_Records shown_
↓

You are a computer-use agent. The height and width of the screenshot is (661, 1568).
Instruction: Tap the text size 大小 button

↑
↓

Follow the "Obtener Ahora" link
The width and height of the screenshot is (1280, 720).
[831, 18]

↑

From the records above, print only the lines between the one holding "You are a computer-use" and the one holding "Instruction: Tap the text size 大小 button", inclusive, exactly as they stand.

_Worked solution_
You are a computer-use agent. The height and width of the screenshot is (661, 1568).
Instruction: Tap the text size 大小 button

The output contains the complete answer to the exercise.